Mutations In Chromosome 7 Are Associated With Better MDS Prognosis Than Other Chromosomal Abnormalities (ASH 2010)
An international team of researchers has found that myelodysplastic syndromes patients with total or partial deletions in chromosome 7 show better survival and were slower to progress to acute myeloid leukemia than patients with other chromosomal abnormalities.
Based on their findings, the researchers suggested that mutations in chromosome 7 should no longer be considered a poor genetic risk factor, but an intermediate risk factor instead.

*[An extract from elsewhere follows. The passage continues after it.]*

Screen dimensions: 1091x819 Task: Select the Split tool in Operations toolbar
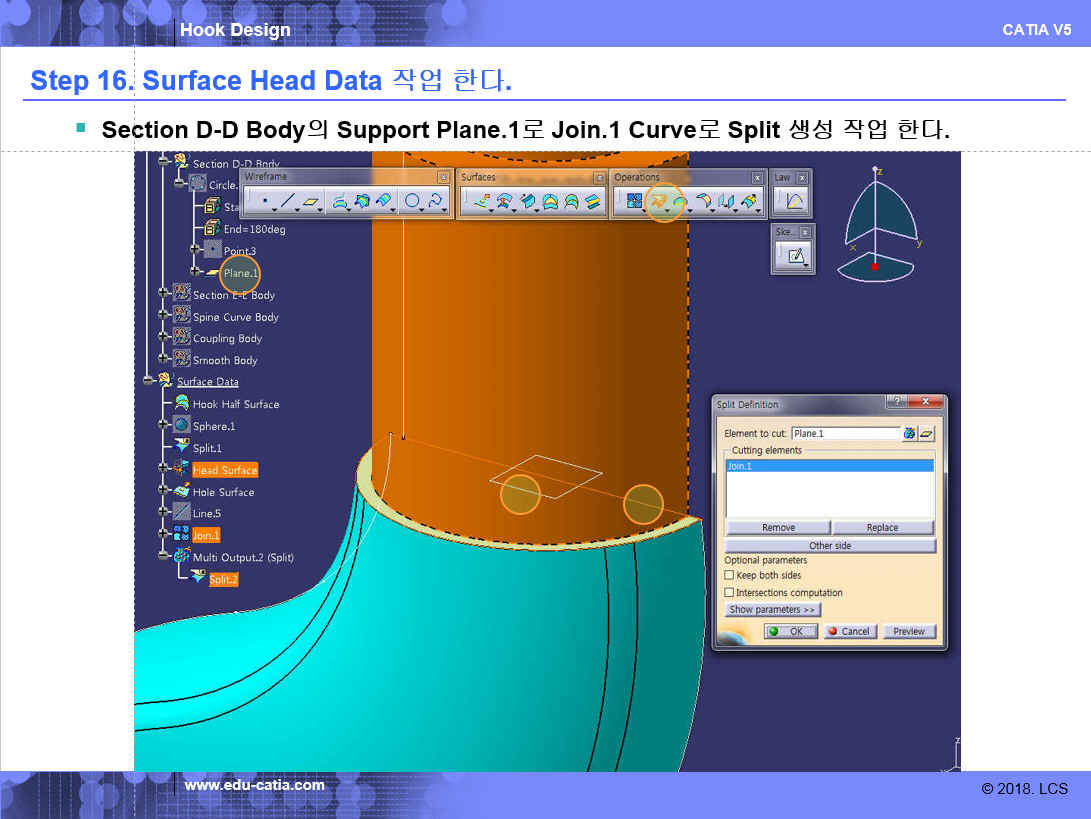[x=658, y=202]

They also recommended that their findings be considered when the International Prognostic Scoring System (IPSS) for myelodysplastic syndromes (MDS) is next revised.
Dr. Julie Schanz of the Georg-August-Universität in Göttingen, Germany, presented the findings at the 2010 American Society of Hematology (ASH) conference in Orlando last month.
DNA is stored inside of cells in the form of chromosomes. Chromosomal abnormalities can include deletions, in which pieces of DNA are missing.
Chromosomal abnormalities affect how DNA works. Having certain chromosomal abnormalities can lead to poor MDS prognoses. (For more information on chromosomal abnormalities in MDS, please see the related Beacon news.)
Chromosome 7 mutations (also known as -7, monosomy 7, or deletion 7q) occur in about 11 percent of MDS patients. According to the IPPS, chromosome 7 mutations are classified as poor genetic factors when determining an MDS patient’s risk of progressing to acute myeloid leukemia.
However, some research has recently indicated that chromosome 7 mutations should be classified as intermediate risk factors.
Researchers from Europe, Canada, and the United States worked together to re-analyze the significance of deletion 7q in MDS patients.
The analysis included data from 2,901 MDS patients, 60 of which (2.1 percent) had a genetic mutation in chromosome 7 only.
The researchers did not observe any differences in red blood cell counts and white blood cell counts between patients who had deletion 7q and those who did not.
However, the researchers found that patients with deletion 7q were younger (median age of 66 years) than patients without the mutation (a median age of 70 years) and had significantly lower platelet counts.
When deletion 7q patients were compared to MDS patients who had other poor-risk chromosomal abnormalities, deletion 7q patients had significantly longer survival times and were slower to progress to acute myeloid leukemia.
Deletion 7q patients had a median overall survival of 16.0 months, compared to 5.7 months for MDS patients with other poor-risk chromosomal abnormalities and 47.4 months for MDS patients with no chromosomal abnormalities.
The median amount of time before deletion 7q patients progressed to acute myeloid leukemia was 42.2 months, compared to 8.2 months for MDS patients with other poor-risk chromosomal abnormalities. The median time to progression has not been reached yet for MDS patients with no chromosomal abnormalities.